Karşımdaki inşaat, gözümün önünde hızla yükseliyor. Daha iki ay oldu, iki kat çıktı bile. Allahtan evimiz tek katlı. Bunlara güvenip de yüksek katlarda ölsem kalamam. Bazen çekirdek çitleyen, bazen cak cak sakız çiğneyen kızlar, gülüşe gülüşe geçiyor yine. Arada yan gözle bana bakıyorlar. Sonra birden ağızlarından kahkaha püskürüyor. Biri, benim için çok komik bir şey söylüyor olmalı. Bu yaş gençleri, bu kadar gülünecek ne buluyorlar, diye sık sık soruyorum kendime.

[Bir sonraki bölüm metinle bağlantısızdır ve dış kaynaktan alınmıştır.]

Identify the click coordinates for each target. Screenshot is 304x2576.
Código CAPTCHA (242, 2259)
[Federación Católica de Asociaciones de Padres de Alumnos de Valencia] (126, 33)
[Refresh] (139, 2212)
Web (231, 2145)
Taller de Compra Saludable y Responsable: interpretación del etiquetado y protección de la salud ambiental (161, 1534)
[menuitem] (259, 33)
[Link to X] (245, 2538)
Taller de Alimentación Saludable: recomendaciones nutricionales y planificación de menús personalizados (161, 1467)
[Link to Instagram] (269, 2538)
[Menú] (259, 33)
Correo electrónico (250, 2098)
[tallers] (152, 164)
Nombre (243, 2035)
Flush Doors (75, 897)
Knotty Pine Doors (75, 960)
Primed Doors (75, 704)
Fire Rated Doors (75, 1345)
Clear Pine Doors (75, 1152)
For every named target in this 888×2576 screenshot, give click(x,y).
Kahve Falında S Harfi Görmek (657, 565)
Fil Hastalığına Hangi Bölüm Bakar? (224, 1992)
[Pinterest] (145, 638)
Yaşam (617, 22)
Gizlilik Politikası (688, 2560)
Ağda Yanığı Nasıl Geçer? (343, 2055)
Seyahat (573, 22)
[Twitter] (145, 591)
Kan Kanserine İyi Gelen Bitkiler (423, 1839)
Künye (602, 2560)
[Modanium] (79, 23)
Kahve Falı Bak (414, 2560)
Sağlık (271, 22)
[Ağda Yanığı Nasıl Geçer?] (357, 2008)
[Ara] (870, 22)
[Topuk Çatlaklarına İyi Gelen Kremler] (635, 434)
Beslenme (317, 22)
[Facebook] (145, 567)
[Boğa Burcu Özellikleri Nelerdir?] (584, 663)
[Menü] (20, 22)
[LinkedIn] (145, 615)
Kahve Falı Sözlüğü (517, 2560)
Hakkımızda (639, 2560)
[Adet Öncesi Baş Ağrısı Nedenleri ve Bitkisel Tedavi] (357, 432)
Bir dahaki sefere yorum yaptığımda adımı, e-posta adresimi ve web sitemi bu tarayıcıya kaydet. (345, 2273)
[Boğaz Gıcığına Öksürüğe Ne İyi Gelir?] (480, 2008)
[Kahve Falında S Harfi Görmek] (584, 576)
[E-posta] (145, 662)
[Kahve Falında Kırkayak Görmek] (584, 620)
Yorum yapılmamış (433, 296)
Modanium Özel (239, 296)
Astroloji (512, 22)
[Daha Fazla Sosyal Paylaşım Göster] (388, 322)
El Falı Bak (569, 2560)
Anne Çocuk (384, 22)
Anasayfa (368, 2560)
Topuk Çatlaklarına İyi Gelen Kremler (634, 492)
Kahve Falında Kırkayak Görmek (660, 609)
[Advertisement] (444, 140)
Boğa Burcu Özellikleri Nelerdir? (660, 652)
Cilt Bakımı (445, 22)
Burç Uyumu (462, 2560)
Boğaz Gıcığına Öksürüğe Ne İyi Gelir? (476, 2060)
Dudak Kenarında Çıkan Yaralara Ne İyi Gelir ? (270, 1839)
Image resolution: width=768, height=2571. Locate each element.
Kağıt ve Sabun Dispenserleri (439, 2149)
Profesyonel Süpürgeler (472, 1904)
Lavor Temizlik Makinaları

Şalvarlı kalın bacaklarını rahatça açıp merdivenlere oturmuş kadınlar, evlerinde yaptıkları kekleri, börekleri ağızlarına tıkıştırırken bir yandan meraklı gözlerle kolaçan ediyorlar mahalleyi. Onlar kızlar gibi gülüşmüyor. O yaş kadınları, daha çok ağlaşır. Anneme diyorum, “Katıl şunların arasına, bak ne güzel sohbet ediyorlar. “Kaşlarını çatıp bakıyor bana, “Sen katıl şu şen şakrak genç kızların arasına, söz ben de gideceğim o dedikoducu karıların yanına.” “Sen televizyonundan kopamazsın,” diyorum. “Sen, kop pencerenden, gör bak nasıl gideceğim,” diyor.

İkimiz de biliyoruz bunun böyle olmayacağını, laf olsun diye konuşuyoruz işte.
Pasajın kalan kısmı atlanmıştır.